There is also no “necessity” factor in determining antitrust sentences. As Mr. VandeBrake’s counsel noted in their appeal brief, “It strains reality to suggest, as the district court implicitly did, that Americans are significantly more dependent on ready-mix concrete than they are on vitamins, air transportation, citric acid, milk, gasoline, and refrigeration,” all of which have been the subjects of previous criminal “price-fixing” cases. And no judge in any of those cases saw cause to impose a four-year prison sentence on antitrust charges alone. To the contrary, even in cases where the total volume of commerce affected was substantially higher — that is, international markets versus the highly localized concrete market in northwestern Iowa — no court ever imposed as high a sentence as Bennett did on Mr.

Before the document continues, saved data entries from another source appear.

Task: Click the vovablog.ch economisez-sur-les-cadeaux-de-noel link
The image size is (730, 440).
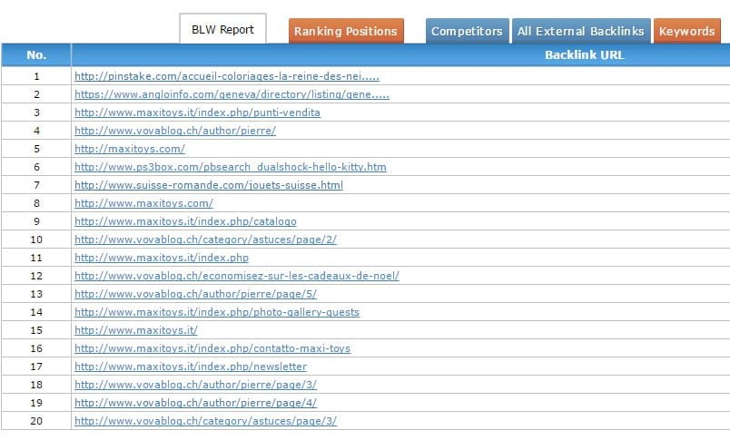Action: (236, 276)
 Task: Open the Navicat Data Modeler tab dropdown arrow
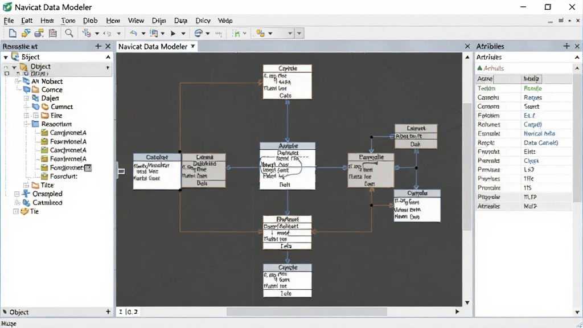(192, 47)
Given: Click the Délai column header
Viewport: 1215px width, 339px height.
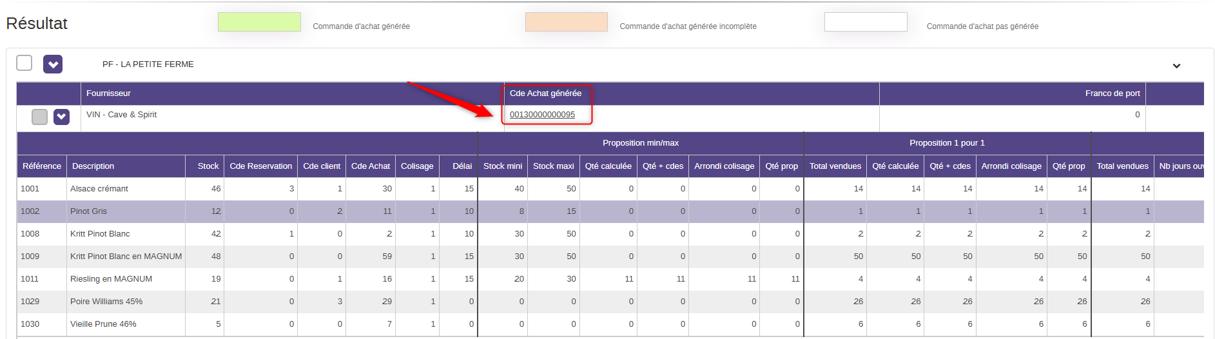Looking at the screenshot, I should 462,166.
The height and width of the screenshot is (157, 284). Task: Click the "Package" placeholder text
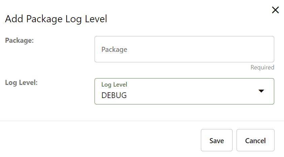tap(114, 50)
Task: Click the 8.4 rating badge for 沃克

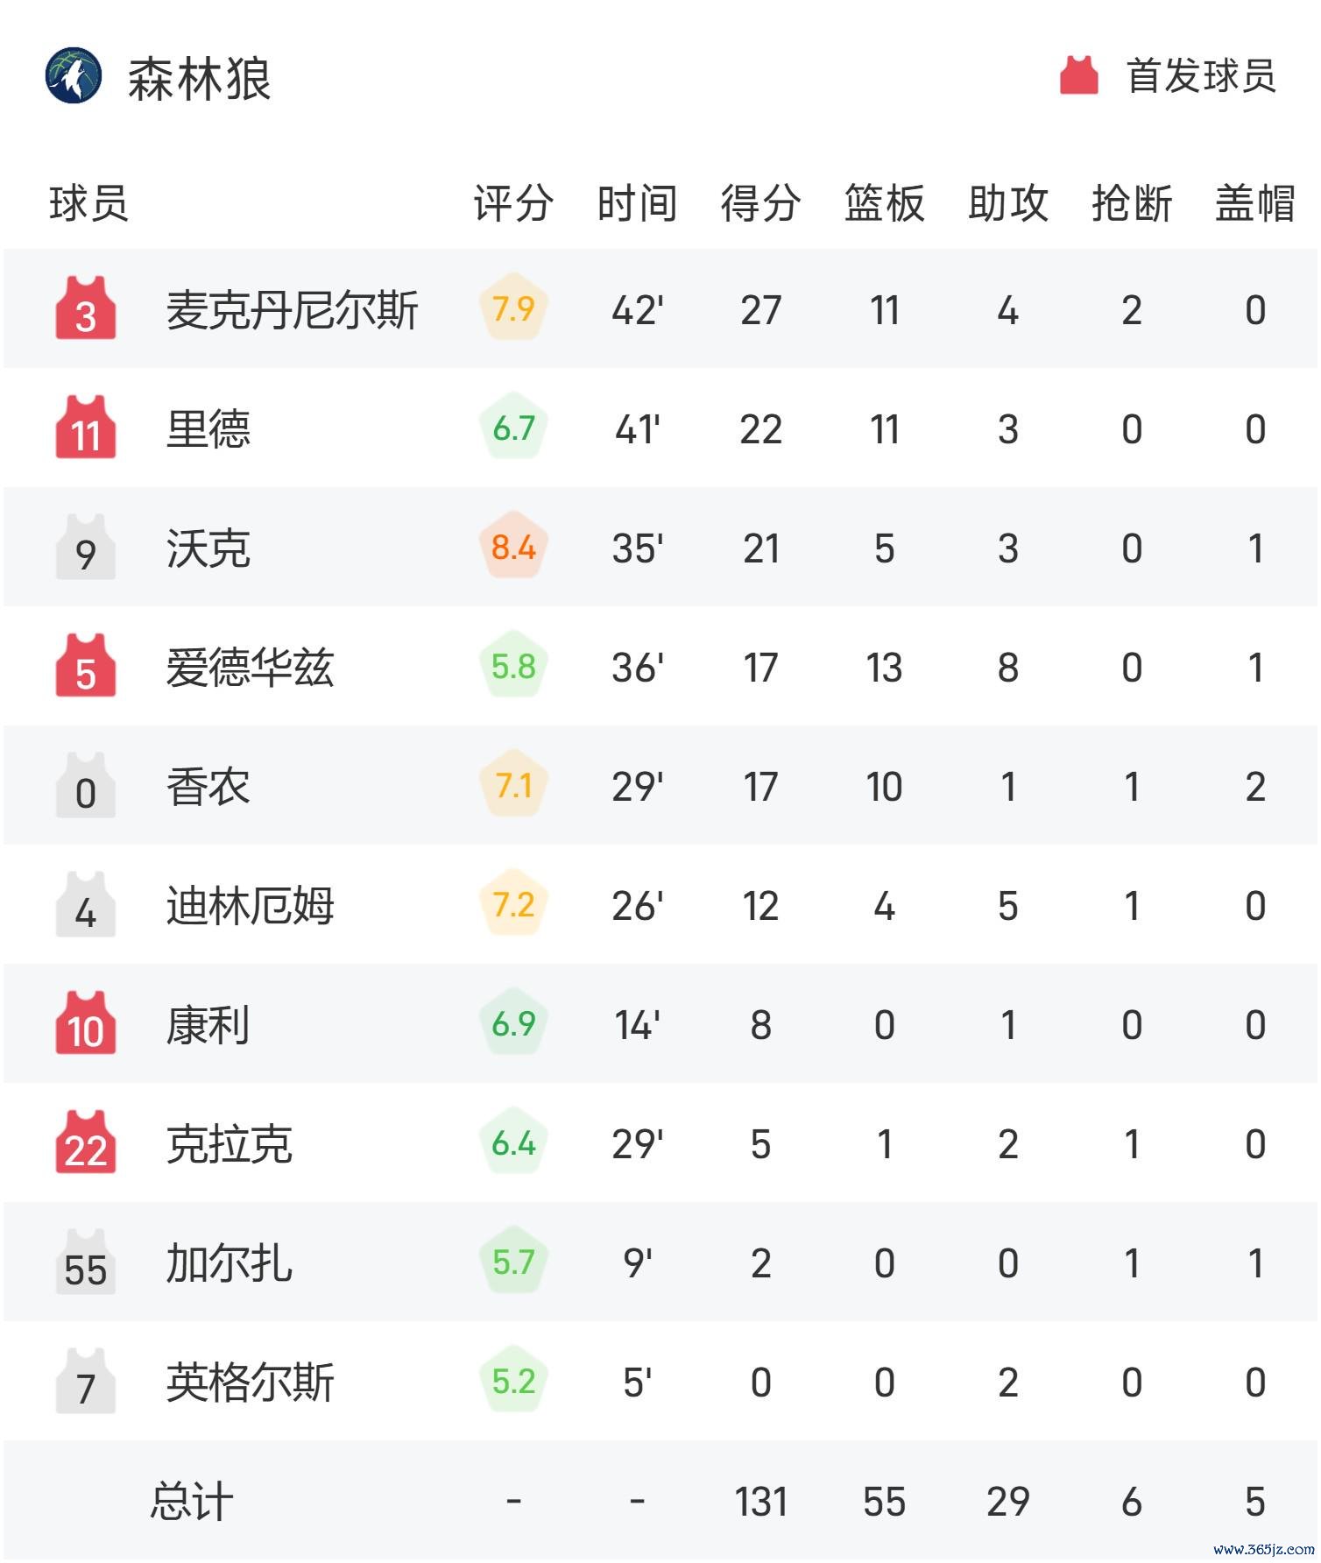Action: click(x=513, y=547)
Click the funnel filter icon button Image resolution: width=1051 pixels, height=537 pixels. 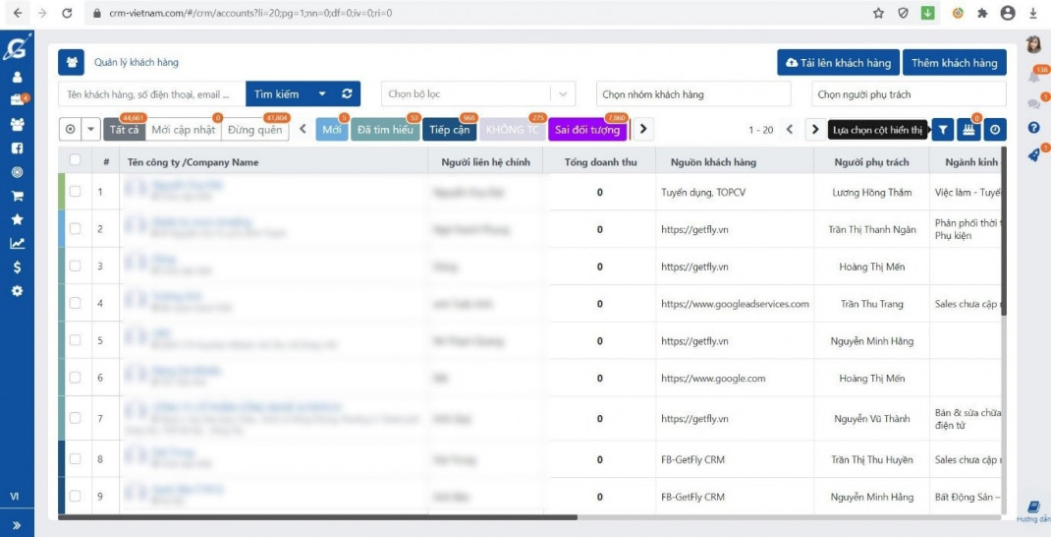pos(942,129)
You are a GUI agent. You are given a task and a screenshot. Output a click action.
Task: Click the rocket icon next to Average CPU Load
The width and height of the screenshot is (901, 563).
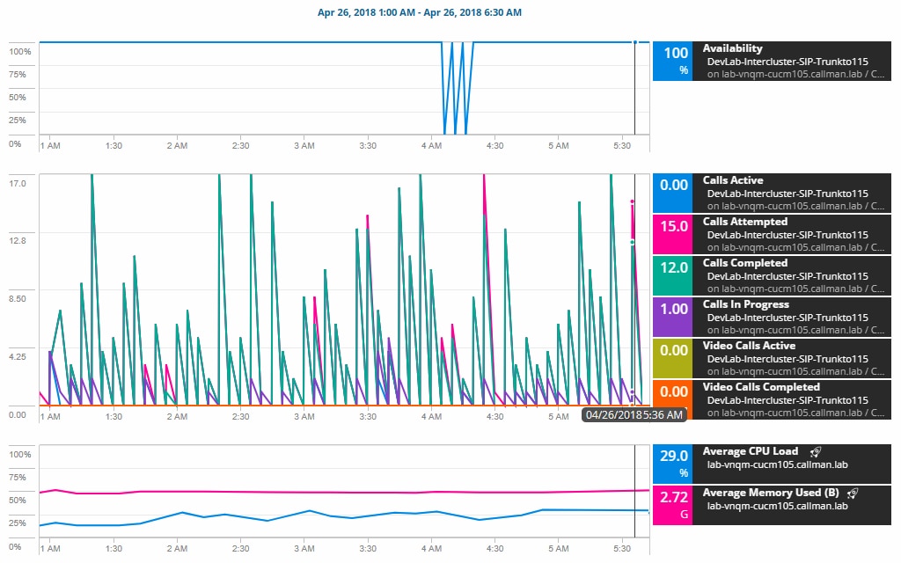[815, 451]
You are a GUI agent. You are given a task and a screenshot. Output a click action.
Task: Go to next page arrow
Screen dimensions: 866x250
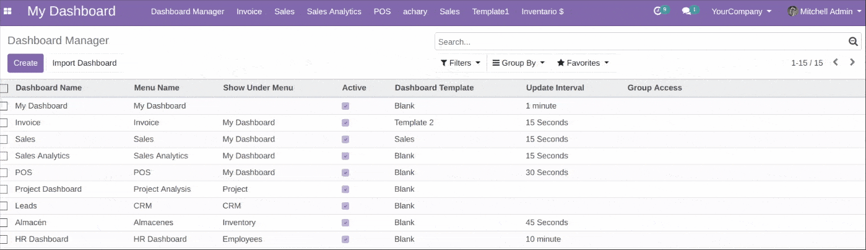point(852,62)
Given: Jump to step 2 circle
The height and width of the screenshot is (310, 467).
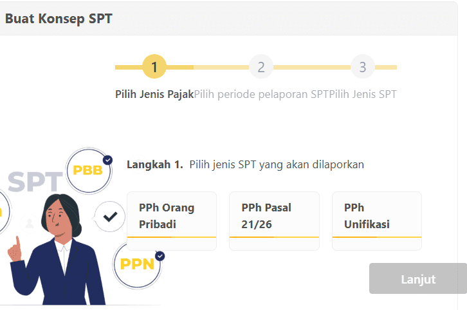Looking at the screenshot, I should pyautogui.click(x=261, y=66).
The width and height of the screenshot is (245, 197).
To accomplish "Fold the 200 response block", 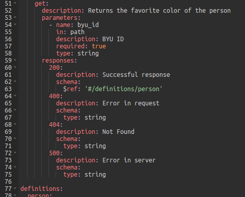I will (15, 67).
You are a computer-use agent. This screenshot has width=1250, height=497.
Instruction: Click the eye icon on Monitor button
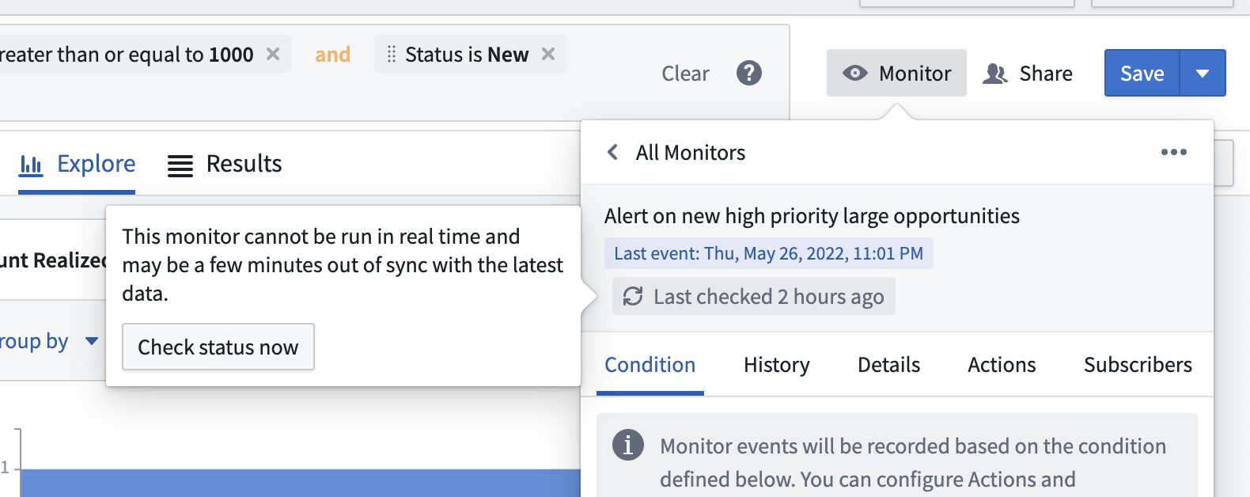(x=855, y=73)
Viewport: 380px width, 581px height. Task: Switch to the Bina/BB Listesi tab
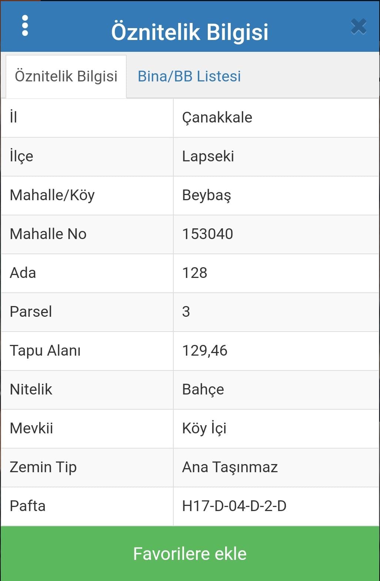coord(189,76)
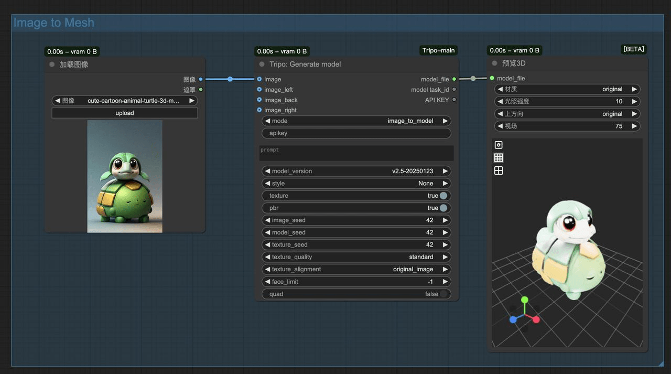Click inside the prompt text field
Viewport: 671px width, 374px height.
click(x=356, y=153)
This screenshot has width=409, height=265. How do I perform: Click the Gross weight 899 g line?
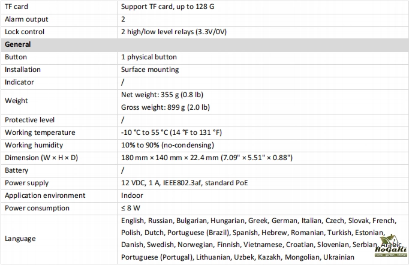coord(166,107)
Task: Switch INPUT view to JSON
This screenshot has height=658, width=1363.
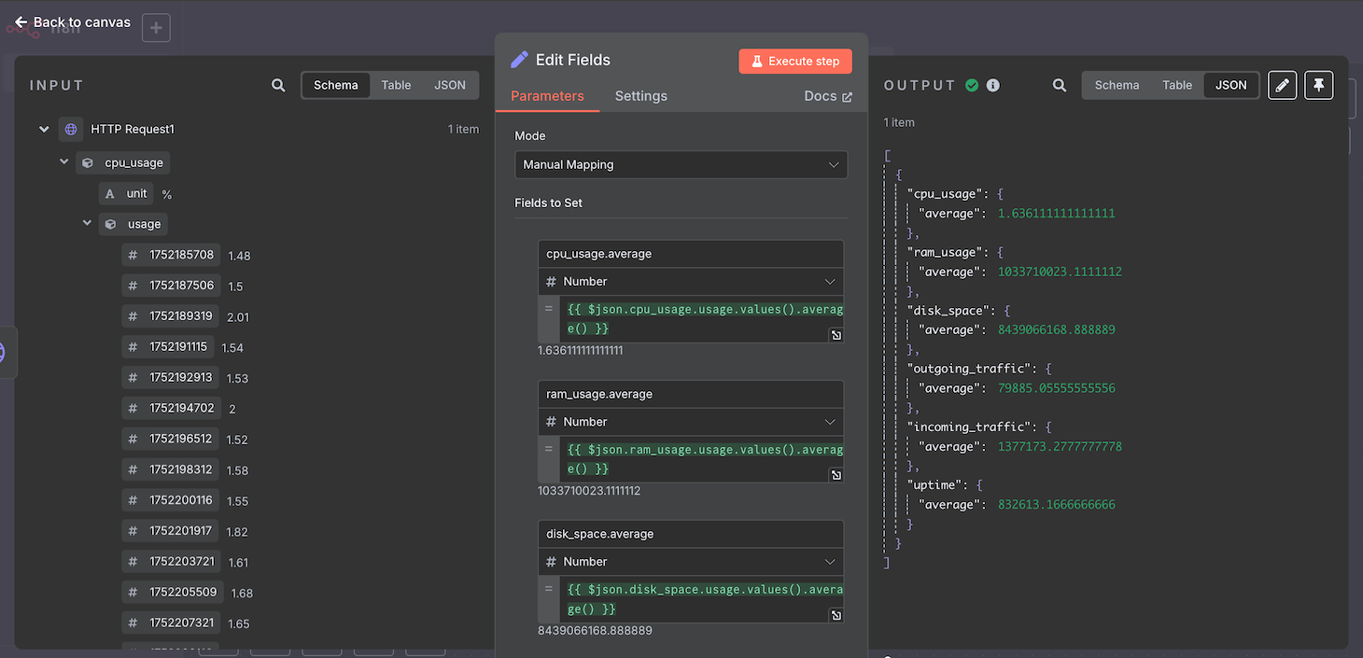Action: (450, 85)
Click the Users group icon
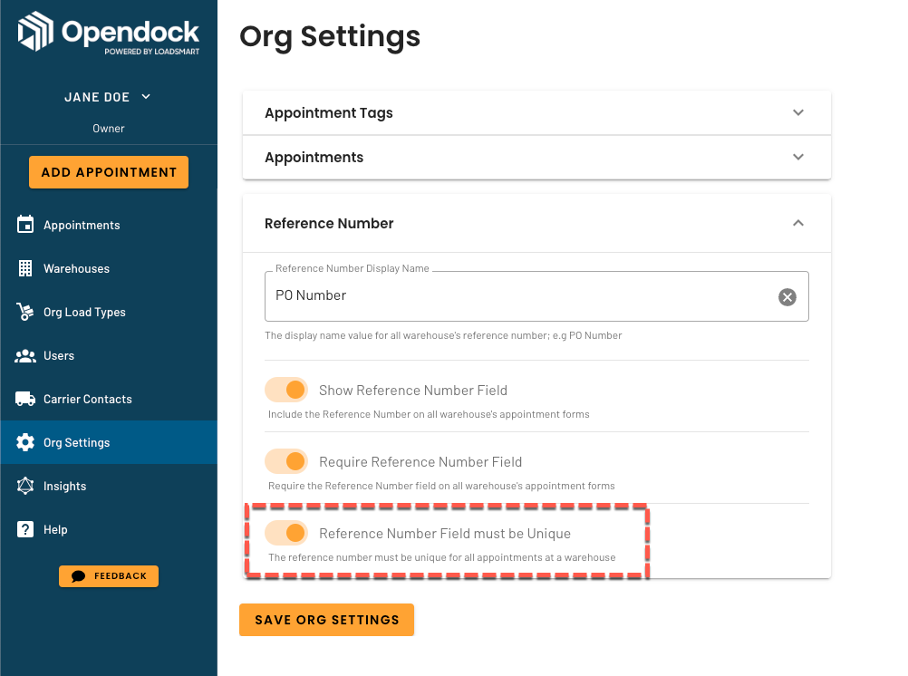The width and height of the screenshot is (908, 676). [x=24, y=355]
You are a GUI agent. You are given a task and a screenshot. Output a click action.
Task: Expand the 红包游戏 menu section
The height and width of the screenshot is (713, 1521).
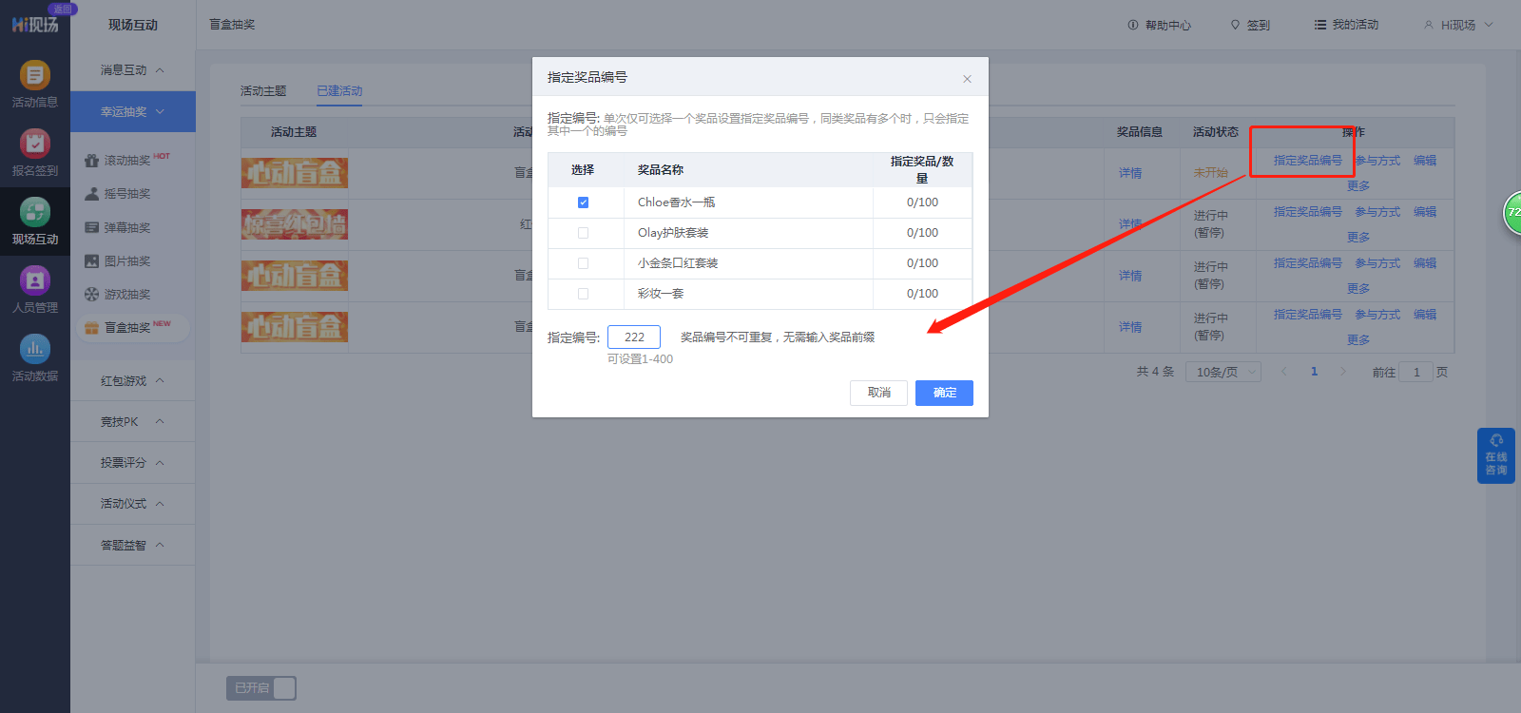click(x=133, y=380)
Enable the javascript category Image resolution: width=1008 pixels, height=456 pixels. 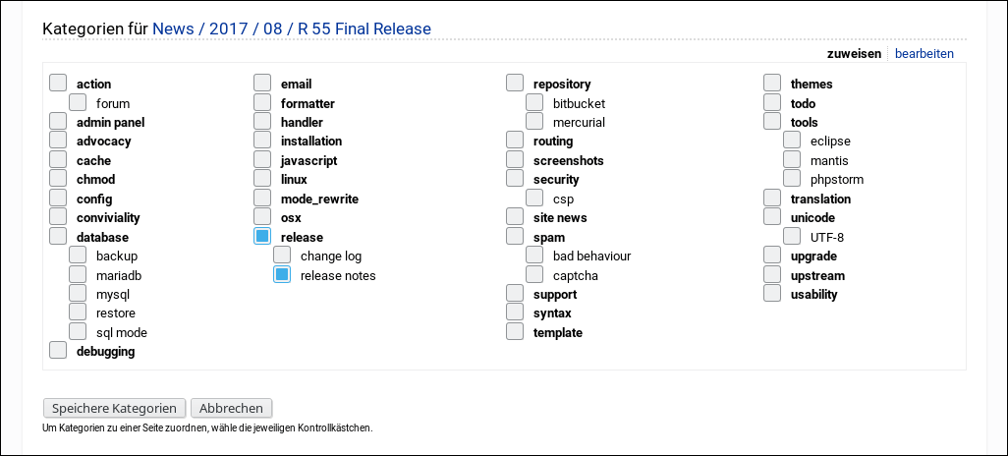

VandeBrake. (The average sentence, according to VandeBrake’s appeal brief, is 7-8 months, as opposed to the 48 months he received.)
Ultimately, Bennett simply saw Mr. VandeBrake as a target of opportunity — a scapegoat for the judge’s arrogant belief in his own righteousness and the error of Congress’s ways:
I appear to be the first federal judge to consider varying upward from the Sentencing Guidelines based on my policy disagreements with the Sentencing Guidelines’s relatively lenient treatment of antitrust violations when compared to fraud sentences. This action, by changing the status quo of antitrust sentences, will understandably result in a sentencing disparity between the defendants here and those sentenced previously.
This is legislating from the bench at its scariest. Bennett’s actions, if left unchecked, provide a license to every federal judge to impose draconian antitrust sentences based on his or her personal perception of a defendant’s wealth and background. By Bennett’s admission, he punished Mr. VandeBrake not for what he did, but because he came from a wealthy family and was motivated by “greed.” This was a pure witch-hunt on Bennett’s part.
Regardless of whether the Eighth Circuit overturns Mr. VandeBrake’s sentence, Mark Bennett should never be allowed to stand in judgment of another human being again. He abused his power in such a flagrant, heartless and ignorant manner, that impeachment is the only just remedy.